# East Side Access



## Andrew (Nov 12, 2013)

Why did engineering contractors deem a four bore tunnel in Manhattan feasible instead of a typical two bore tunnel?


----------



## Ryan (Nov 12, 2013)

Magic.


----------



## jebr (Nov 12, 2013)

RyanS said:


> Magic.


I disagree.


----------



## Trogdor (Nov 12, 2013)

I think they should extend PATH to Los Angeles via a high-speed monorail.


----------



## afigg (Nov 12, 2013)

Andrew said:


> Why did engineering contractors deem a four bore tunnel in Manhattan feasible instead of a typical two bore tunnel?


The answer you seek on the design choices may be in the East Side Access FEIS documents or the additional material linked to from the MTA website. Worth noting that the date on the FEIS is March 2001 while the ESA is now projected to be completed in 2019. So a baby born when the FEIS was completed could graduate from high school or go off to college by the time service starts on the ESA. Yikes.


----------



## Eric S (Nov 13, 2013)

Trogdor said:


> I think they should extend PATH to Los Angeles via a high-speed monorail.


High speed monorail, or perhaps hyperloop. Pan American Transit Hyperloop.


----------



## Andrew (Nov 13, 2013)

The LIRR currently operates approximately 37 trains per hour during the heart of Peak Hour. How likely is this number likely to decrease below 30 trains per hour once East Side Access opens?


----------



## Anderson (Nov 13, 2013)

Andrew said:


> The LIRR currently operates approximately 37 trains per hour during the heart of Peak Hour. How likely is this number likely to decrease below 30 trains per hour once East Side Access opens?

Data listing —
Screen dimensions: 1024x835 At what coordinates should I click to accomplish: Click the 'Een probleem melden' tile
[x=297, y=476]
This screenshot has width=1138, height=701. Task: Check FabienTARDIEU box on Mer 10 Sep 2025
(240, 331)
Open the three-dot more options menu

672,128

...

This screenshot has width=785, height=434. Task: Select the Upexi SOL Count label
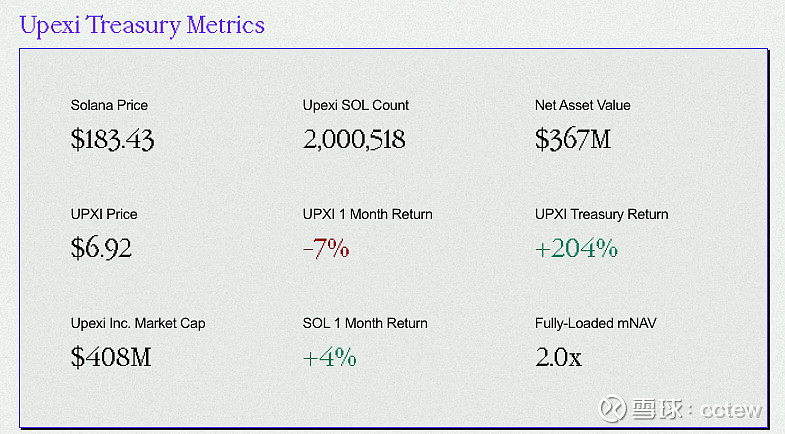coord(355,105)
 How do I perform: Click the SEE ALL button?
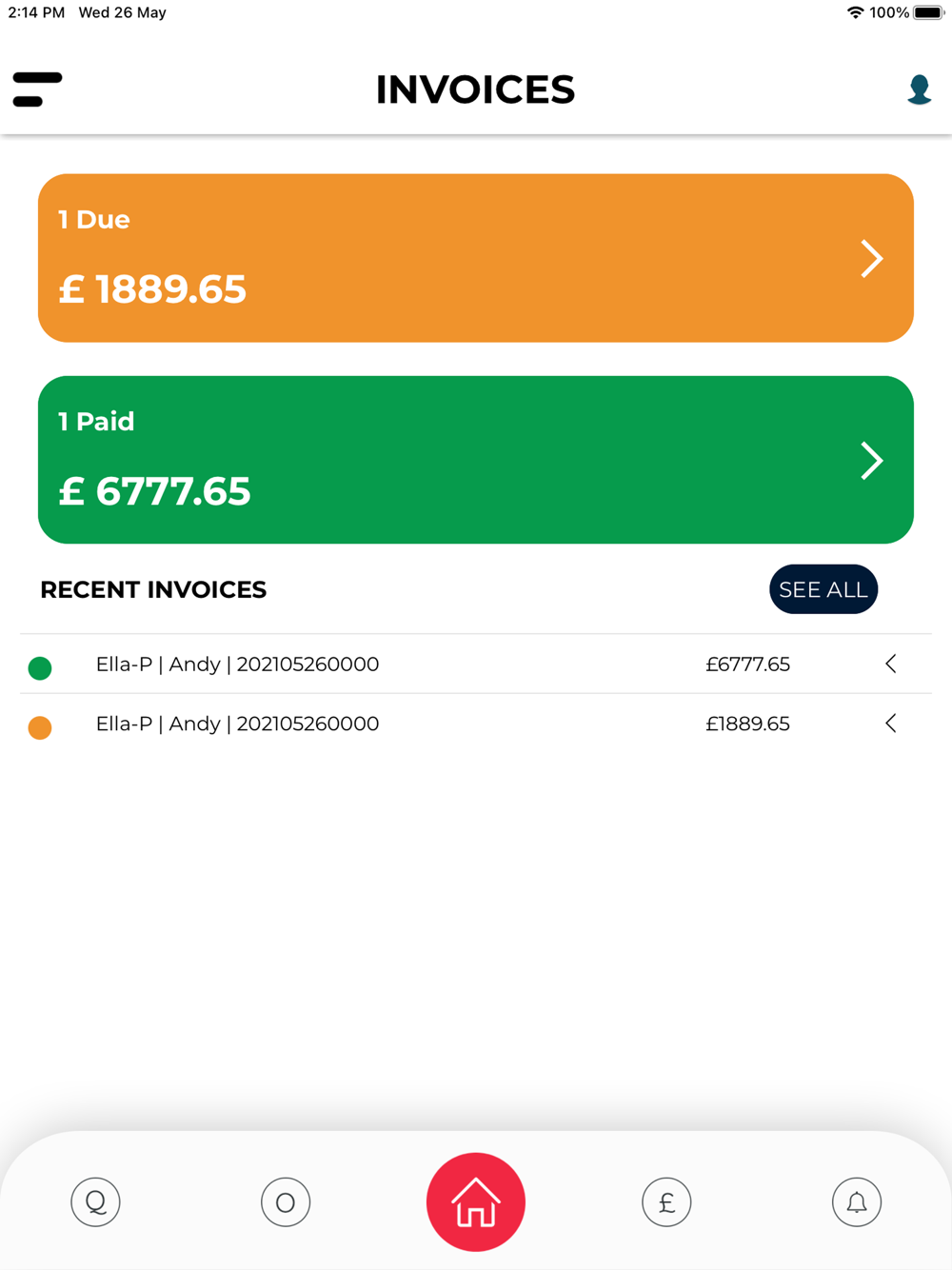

Tasks and exercises —
[A] From the East Side Access thread, return the passage that begins with the words containing "# East Side" and ends with "Ryan (Nov 12, 2013)", copied word for word.
[B] Give back every line of the listing that contains the string "width", matching upper and lower case exactly.

Exercise solutions —
[A]
# East Side Access



## Andrew (Nov 12, 2013)

Why did engineering contractors deem a four bore tunnel in Manhattan feasible instead of a typical two bore tunnel?


----------



## Ryan (Nov 12, 2013)

[B]
This screenshot has width=1138, height=701. Task: Check FabienTARDIEU box on Mer 10 Sep 2025
This screenshot has width=785, height=434. Task: Select the Upexi SOL Count label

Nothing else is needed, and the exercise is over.